Sankt-Margrethen. It was worth a try. I wondered where my laptop’s journey would end. When the doors of the train hissed open it wasn’t too hard to hurl the lightweight notebook towards a freight train heading in the opposite direction on the track across the platform. A pity that there was nobody with who I could exchange a fist-bump or a high-five when the computer landed on an open waggon. It caught the light for a moment when it came to rest on the green netting covering the whatever loose cargo was being exported from Switzerland. Garbage, refuse, trash, I speculated unfairly, on its journey to some accommodating Eastern European destination.
A next-generation MacBook had been on my shopping list anyway.
At Weinfelden I left the Zurich express feeling safe. Bea had called and found a complicated way of informing me that my Google indiscretion had not set the Swiss authorities in hot pursuit. Although how on earth could she know that? No, it was Italians who were the interested party. ‘39’ was pure coincidence.
Well, Fortezza did sound Italian after all. I had jumped to the conclusion that the reference might be to the Italian-speaking Swiss canton Ticino.
Bea said that she and Dirk would be on their way in a few days, not to Tessin, but to Weinfelden. I needed their help, she said. Dirk Seehof typically found the whole book mystery compelling. While he saw it immediately from a Dan Brown perspective, Bea claimed she was due some leave. I found wouldn’t mind their company. Aunt Ursel would be the fourth at table.
My great-aunt had not shown surprise, although I had never before invited anyone to join me in Weinfelden. Ursel Lange insisted that not only she but also her housekeeper, Frau Steinemann, would be happy to welcome my guests to the big house, Säntisblick, on top of the hill overlooking the vineyard slopes. Although many homes with a view of the majestic mountain had the same name, the Lange residence was very grand, slightly forbidding behind high walls ensuring total privacy. Although it had the steeply pitched roof to deal with winter snows there were round towers at each end. The sloping site meant that below the main entrance floor there was one more, and three storeys above. For one elderly lady it had been for a long time far too big. It would be until the day she died.

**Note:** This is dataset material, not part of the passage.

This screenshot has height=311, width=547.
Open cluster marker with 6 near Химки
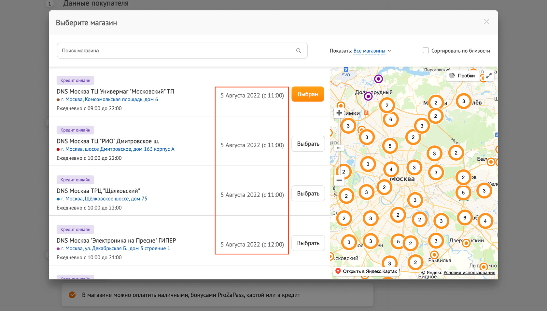pyautogui.click(x=391, y=119)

I assured Frau Steinemann that Dirk and Bea were engaged to marry and that they might well find the Arvenholz pine panelled turret bedroom to their liking. It was as far removed from my own room as the house allowed. Dirk tended to shout encouragement with the vociferous enthusiasm of a football fan supporting his team when engaged in sexual congress. This Ursel would find most amusing, given that I had told her last summer that Dirk was also markedly well endowed. The term ‘porn star dimensions’ (fully warranted, I promise) had not crossed my lips, but I left my great-aunt in no doubt whatsoever. I never thought she would meet him, did I?

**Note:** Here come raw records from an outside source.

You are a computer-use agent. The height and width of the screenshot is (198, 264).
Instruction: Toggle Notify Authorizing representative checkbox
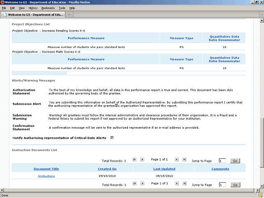[x=112, y=138]
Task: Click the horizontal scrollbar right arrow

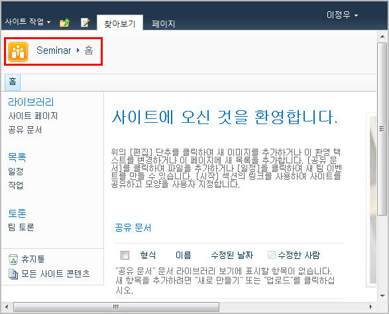Action: (x=370, y=307)
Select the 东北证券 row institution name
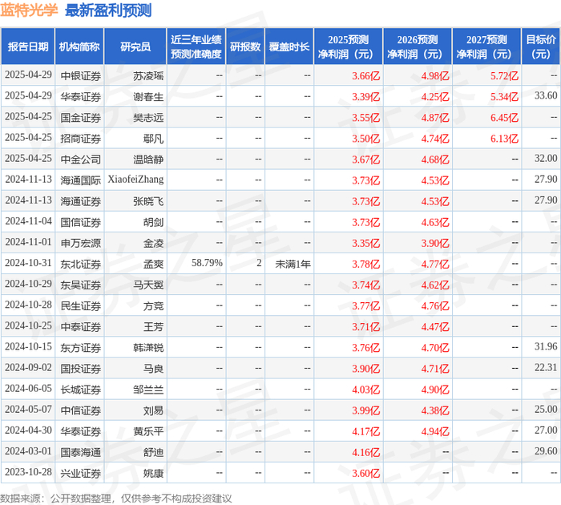 click(80, 265)
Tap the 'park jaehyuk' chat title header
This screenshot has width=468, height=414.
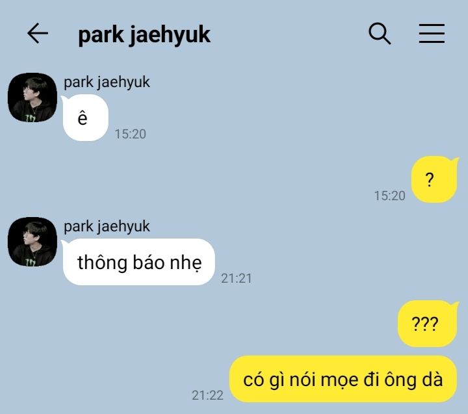click(144, 35)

Why did I not prolong my affair with Dirk?
Why did Ursula Lange break off her liaison with Ludwig-Viktor Lessinger when she was in her mid-forties?
At this point in my story (for it is one of intrigue, criminality and peril, the sort that Dirk loves to read) there should already be a corpse lying somewhere. That of Herr Lessinger doesn’t count, does it? But, no, I feel I must digress and get a couple of things clear about my family.